--- MATERIAL FOR THE TASK ---
::::::

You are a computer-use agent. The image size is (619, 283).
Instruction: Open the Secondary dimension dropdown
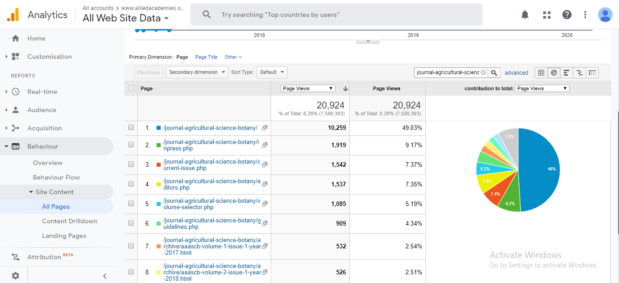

::::::

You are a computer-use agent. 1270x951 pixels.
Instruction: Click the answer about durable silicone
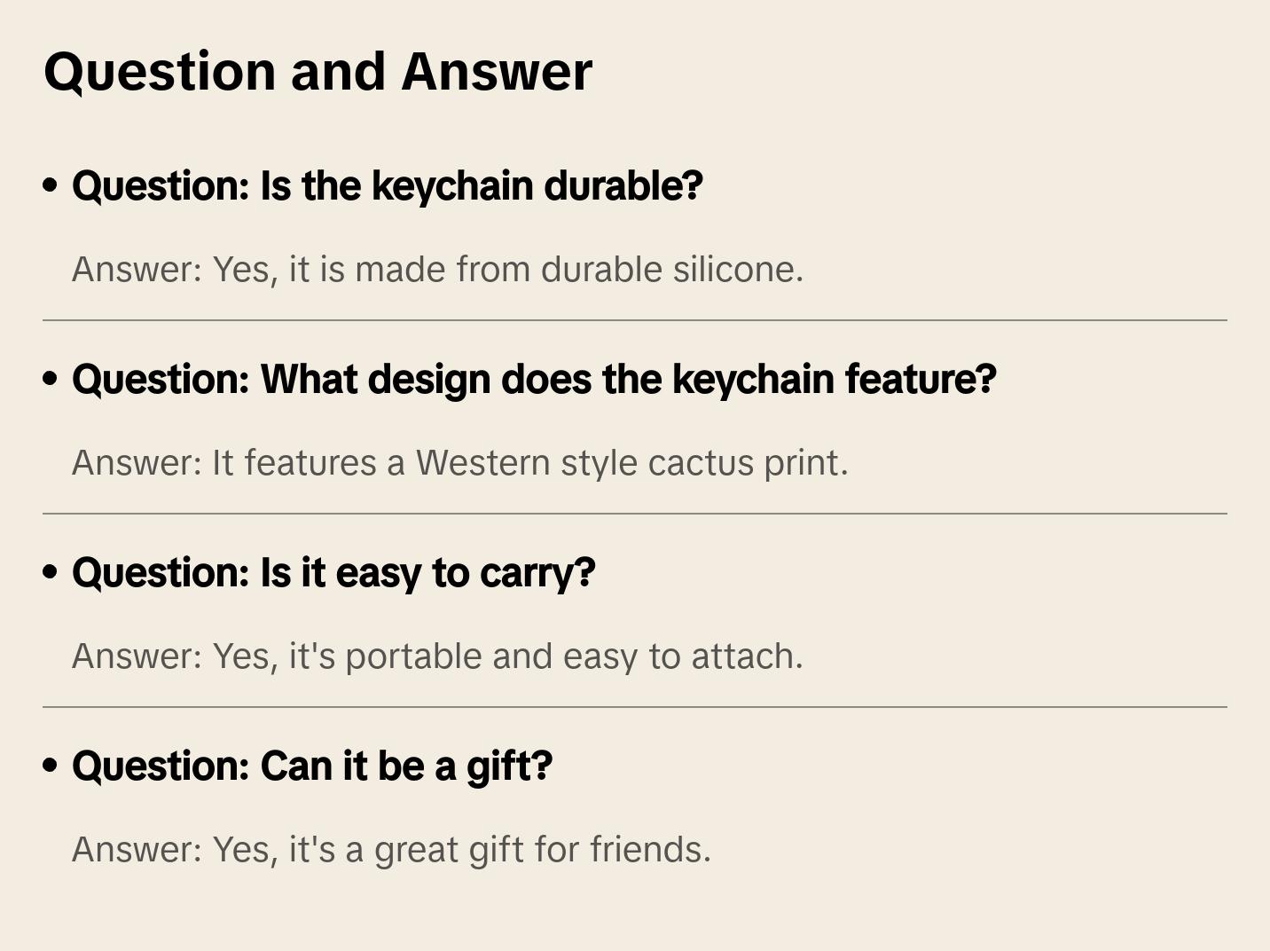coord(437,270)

::::::

--- WHAT YOU HAVE TO DO ---
Which lines above contain the word "computer"? Copy all of them.

--- RESULT OF THIS EXERCISE ---
You are a computer-use agent. The image size is (619, 283).
You are a computer-use agent. 1270x951 pixels.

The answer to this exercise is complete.